Figure 2. Determination of the titer To determine the titer of the antibody, an ELISA was performed using a serial dilution of the Diagenode antibody directed against H2Apan (cat. No. C15410166) in antigen coated wells. By plotting the absorbance against the antibody dilution (Figure 2), the titer of the antibody was estimated to be 1:32,500.
Figure 3. Western blot analysis using the Diagenode antibody directed against H2Apan Western blot was performed on whole cell (25 μg, lane 1) and histone extracts (15 μg, lane 2) from HeLa cells, and on 1 μg of recombinant histone H2A, H2B, H3 and H4 (lane 3, 4, 5 and 6, respectively) using the Diagenode antibody against H2Apan (cat. No. C15410166). The antibody was diluted 1:2,000 in TBS-Tween containing 5% skimmed milk. The position of the protein of interest is indicated on the right; the marker (in kDa) is shown on the left.

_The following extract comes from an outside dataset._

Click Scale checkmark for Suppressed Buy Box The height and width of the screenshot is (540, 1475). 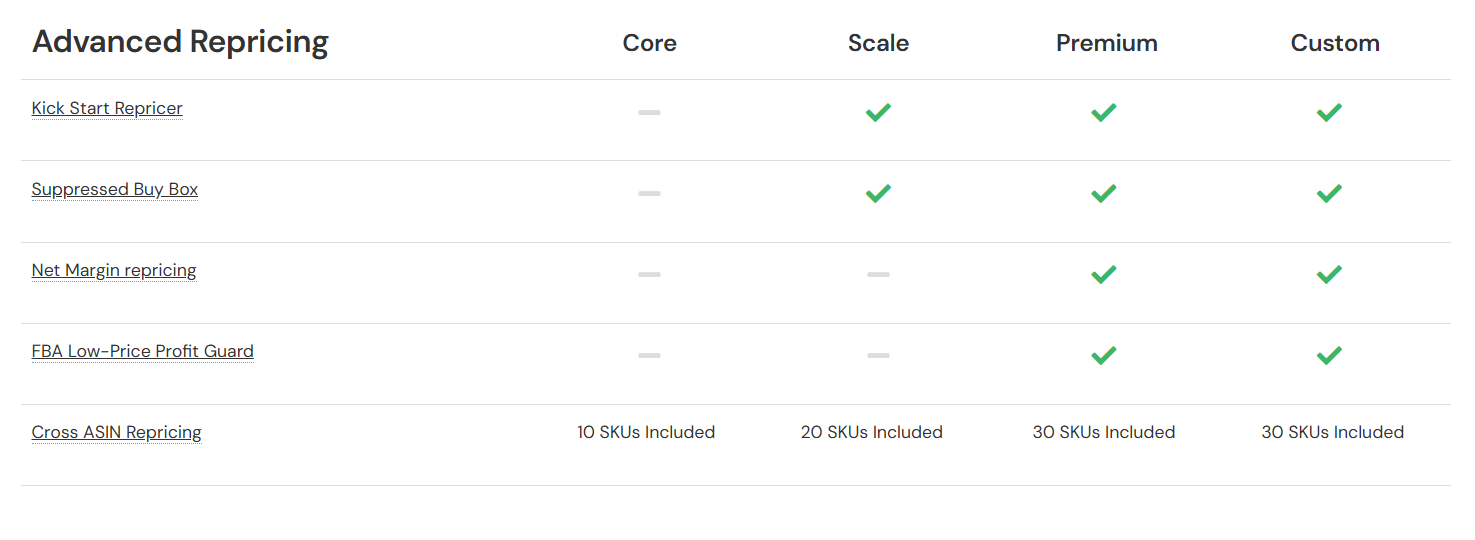(878, 193)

Figure 4. Immunofluorescence using the Diagenode antibody directed against H2Apan HeLa cells were stained with the Diagenode antibody against H2Apan (Cat. C15410166) and with DAPI. Cells were fixed with 4% formaldehyde for 10’ and blocked with PBS/TX-100 containing 5% normal goat serum and 1% BSA. The cells were immunofluorescently labeled with the H2Apan antibody (left) diluted 1:500 in blocking solution followed by an anti-rabbit antibody conjugated to Alexa488. The middle panel shows staining of the nuclei with DAPI. A merge of the two stainings is shown on the right.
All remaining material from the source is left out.